Bir ilke böyle seçici davranılarak savunulmaz. Ya hep beraber
aynı tavrı alacağız ve her kim o tavrı alıyorsa onu atlamadan
alkışlayacağız.
Ben bu ilkeyi yayın yönetmenliğim süresince arkadaşlarımla birlikte
ilkeli uygulattığım için, şimdi de Sabah gazetesini de almış olduğu
karar nedeniyle iç rahatlığıyla yürekten kutlayabiliyorum.

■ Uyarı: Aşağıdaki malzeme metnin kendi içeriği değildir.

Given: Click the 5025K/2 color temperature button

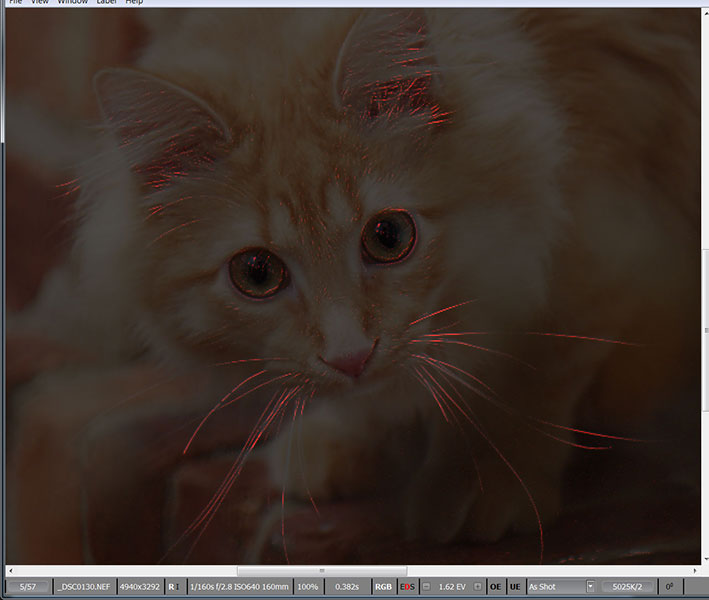Looking at the screenshot, I should point(628,586).
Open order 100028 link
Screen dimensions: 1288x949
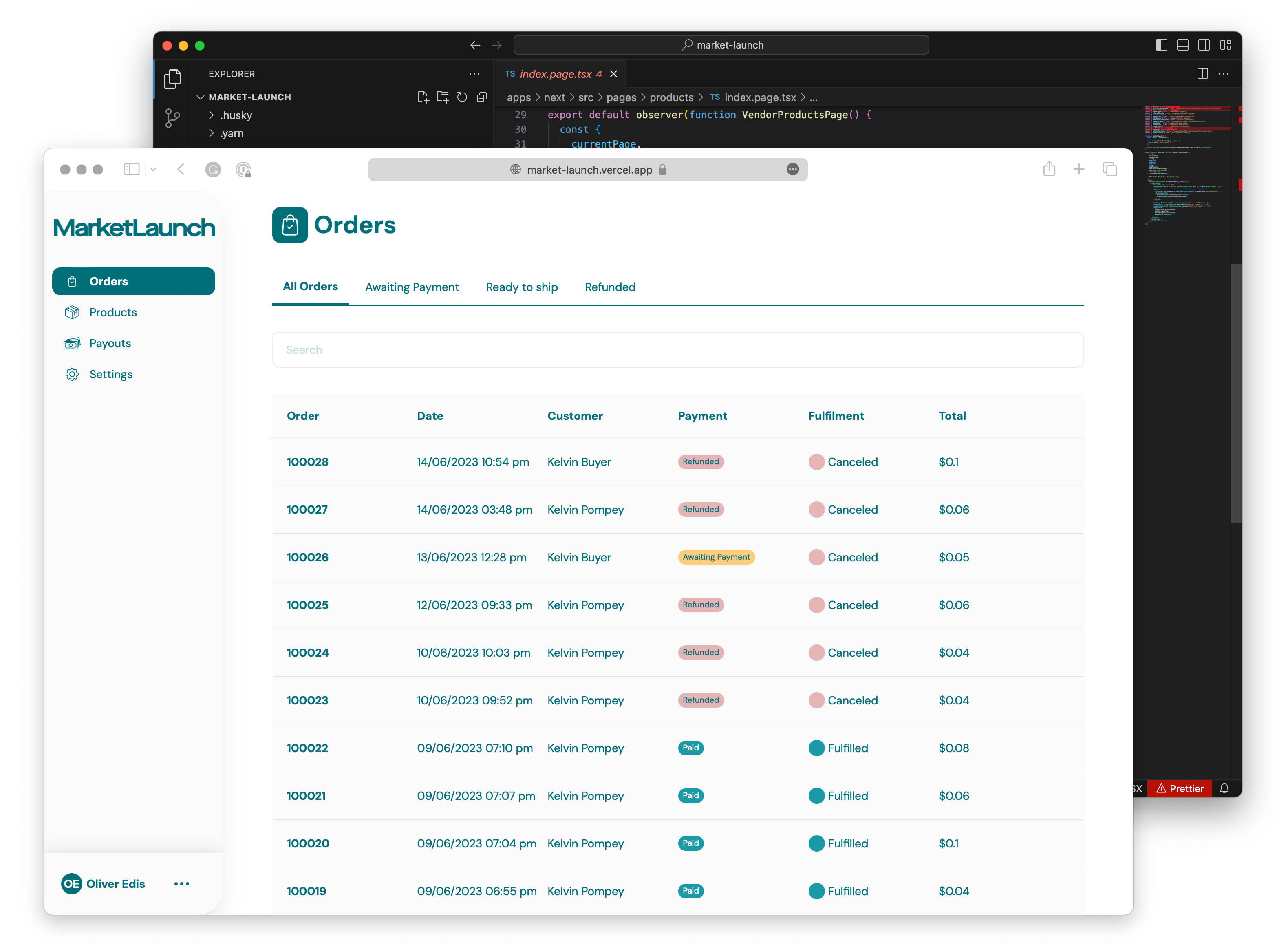tap(307, 462)
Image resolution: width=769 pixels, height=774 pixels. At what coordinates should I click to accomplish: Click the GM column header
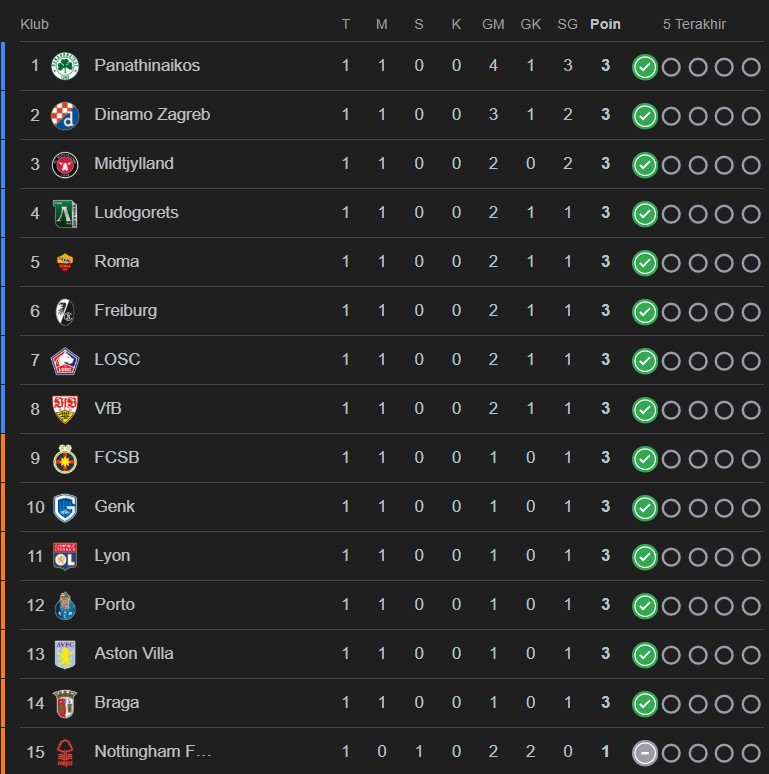pos(493,24)
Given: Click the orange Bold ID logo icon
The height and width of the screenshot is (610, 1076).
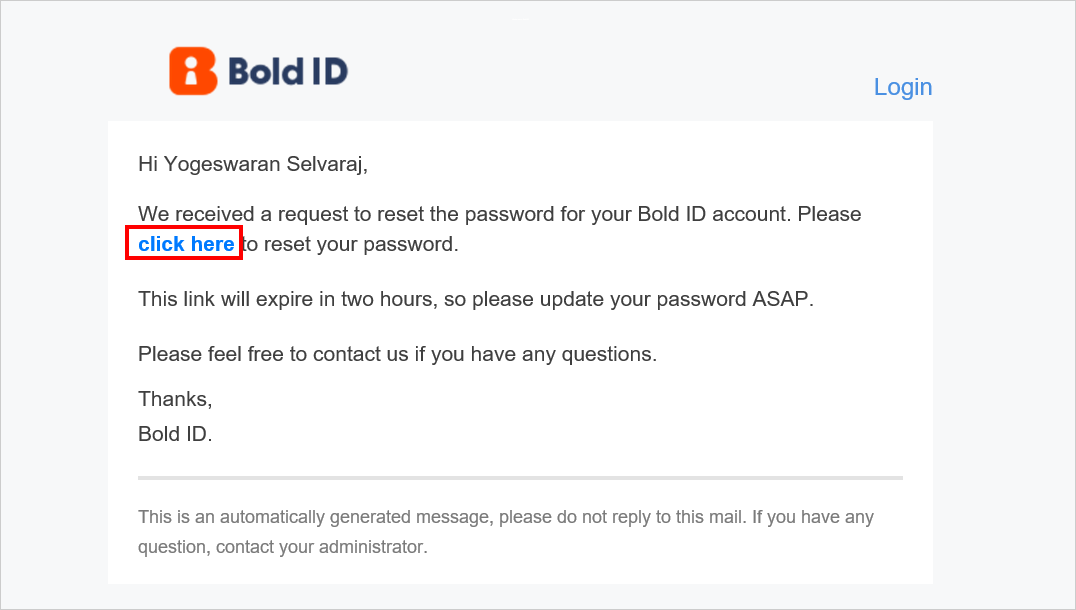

Ortalık öyle kirlenmiş durumda ki; yayıncıların sızdırılan her bilgiye dikkatle ve kuşkuyla yaklaşması gerekiyor.
Büyük ve pis bir oyun oynanıyor Türkiye'de. Bu da belli.
Örneğin; bizim dönemde öyle bir oyun oynamak istediler ki bize,
bunu bizzat yaşamamış olsaydım inanmakta güçlük çekebilirdim. O
kadar şeytani ve kötü bir işti ki, öyle bir şeyi kimler
planlayabildiydi acaba?..
Bir gün Ankara büromuza bir telefon geldi. Bizim için bir zarf
bırakılacağı söylendiği gibi işin ilginç tarafı da, zarfın
Genelkurmay Başkanlığı önündeki nöbetçi kulübesine bırakılacağının
söylenmiş olmasıydı.
Arkadaşlar 'Ne yapalım?' diye bana sordular. Ben de 'Alın zarfı,
mahkemeyi ilgilendiren bir belge ise kullanmadan adalete teslim
ederiz. Başka türlü bir belge ise taraflara sorar, teyit alır,
sonra kullanırız' dedim.
Gerçekten de bırakıldı zarf. İçinde askerleri suçlayacak türde
bilgiler vardı. Anlaşılan belgeyi bırakanlar, bunun asker içinden
sızdırıldığı izlenimi yaratmak istiyorlardı.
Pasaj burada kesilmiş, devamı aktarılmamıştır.